ABOUT THIS EXERCISE:
Every line below that has the string "computer" needs to be copied.

====== EXERCISE DATA

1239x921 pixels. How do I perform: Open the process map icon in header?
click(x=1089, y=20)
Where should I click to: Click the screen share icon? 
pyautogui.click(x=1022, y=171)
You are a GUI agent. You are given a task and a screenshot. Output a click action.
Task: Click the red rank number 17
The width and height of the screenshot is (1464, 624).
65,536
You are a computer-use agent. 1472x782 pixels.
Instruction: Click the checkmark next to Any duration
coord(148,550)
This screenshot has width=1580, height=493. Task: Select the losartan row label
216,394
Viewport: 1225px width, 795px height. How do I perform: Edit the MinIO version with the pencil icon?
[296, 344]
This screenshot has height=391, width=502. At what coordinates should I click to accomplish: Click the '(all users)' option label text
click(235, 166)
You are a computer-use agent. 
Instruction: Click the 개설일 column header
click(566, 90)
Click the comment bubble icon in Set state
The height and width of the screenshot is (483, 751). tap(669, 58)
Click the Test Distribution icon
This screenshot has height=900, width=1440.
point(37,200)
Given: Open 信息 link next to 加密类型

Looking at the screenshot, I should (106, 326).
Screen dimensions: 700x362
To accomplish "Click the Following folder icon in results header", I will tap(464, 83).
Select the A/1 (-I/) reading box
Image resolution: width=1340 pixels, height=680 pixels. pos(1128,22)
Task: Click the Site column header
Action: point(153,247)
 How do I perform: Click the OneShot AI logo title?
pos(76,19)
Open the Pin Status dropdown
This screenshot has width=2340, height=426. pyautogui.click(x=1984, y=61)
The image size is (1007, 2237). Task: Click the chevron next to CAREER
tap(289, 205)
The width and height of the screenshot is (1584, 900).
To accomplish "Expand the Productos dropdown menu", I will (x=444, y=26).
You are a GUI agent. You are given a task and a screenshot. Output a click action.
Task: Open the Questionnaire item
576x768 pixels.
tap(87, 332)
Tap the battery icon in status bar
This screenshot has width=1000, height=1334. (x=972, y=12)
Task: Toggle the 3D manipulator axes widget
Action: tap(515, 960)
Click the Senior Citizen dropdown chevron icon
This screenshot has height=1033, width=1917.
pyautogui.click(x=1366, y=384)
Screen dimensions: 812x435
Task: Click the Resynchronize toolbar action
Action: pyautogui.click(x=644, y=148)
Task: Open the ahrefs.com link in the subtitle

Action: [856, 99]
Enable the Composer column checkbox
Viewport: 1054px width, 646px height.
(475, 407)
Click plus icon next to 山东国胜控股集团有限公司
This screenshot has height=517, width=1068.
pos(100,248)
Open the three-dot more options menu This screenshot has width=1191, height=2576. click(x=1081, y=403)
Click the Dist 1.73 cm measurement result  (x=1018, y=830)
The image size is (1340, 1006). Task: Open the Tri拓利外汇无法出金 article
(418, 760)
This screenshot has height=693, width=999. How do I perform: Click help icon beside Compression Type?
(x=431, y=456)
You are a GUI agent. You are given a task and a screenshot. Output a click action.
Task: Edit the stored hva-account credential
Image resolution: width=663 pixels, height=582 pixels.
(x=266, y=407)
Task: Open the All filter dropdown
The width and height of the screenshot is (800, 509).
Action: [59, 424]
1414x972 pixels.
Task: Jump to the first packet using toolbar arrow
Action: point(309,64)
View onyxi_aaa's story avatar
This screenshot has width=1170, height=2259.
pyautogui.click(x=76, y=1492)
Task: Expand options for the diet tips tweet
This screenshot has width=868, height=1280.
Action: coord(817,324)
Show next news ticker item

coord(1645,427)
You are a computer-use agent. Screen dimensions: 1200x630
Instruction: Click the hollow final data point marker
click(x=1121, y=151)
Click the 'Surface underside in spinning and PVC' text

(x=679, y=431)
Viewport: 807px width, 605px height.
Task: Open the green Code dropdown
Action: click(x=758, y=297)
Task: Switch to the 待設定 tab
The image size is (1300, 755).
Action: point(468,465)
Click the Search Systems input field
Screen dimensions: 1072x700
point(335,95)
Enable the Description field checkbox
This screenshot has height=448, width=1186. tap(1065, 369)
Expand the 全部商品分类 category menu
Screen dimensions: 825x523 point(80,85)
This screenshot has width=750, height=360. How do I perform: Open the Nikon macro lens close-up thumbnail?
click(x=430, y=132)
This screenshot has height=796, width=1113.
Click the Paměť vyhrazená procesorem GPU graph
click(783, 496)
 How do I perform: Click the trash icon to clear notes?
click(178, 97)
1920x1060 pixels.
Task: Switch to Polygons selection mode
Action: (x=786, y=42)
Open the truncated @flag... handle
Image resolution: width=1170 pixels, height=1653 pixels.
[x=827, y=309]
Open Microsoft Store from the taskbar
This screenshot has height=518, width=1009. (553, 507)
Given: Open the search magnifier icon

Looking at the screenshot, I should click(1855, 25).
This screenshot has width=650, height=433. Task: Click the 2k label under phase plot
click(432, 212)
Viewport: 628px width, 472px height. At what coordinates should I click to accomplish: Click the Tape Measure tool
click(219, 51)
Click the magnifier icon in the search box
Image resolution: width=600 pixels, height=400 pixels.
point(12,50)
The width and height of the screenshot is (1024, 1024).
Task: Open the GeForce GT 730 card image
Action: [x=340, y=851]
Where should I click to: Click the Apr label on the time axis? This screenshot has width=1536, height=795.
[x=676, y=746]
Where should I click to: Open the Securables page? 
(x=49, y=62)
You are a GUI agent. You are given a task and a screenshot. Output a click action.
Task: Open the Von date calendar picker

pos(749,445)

============

ANSWER BOX:
You are a computer-use agent. 1472x782 pixels.
You are a computer-use agent. 
You are a computer-use agent. Screen dimensions: 1200x630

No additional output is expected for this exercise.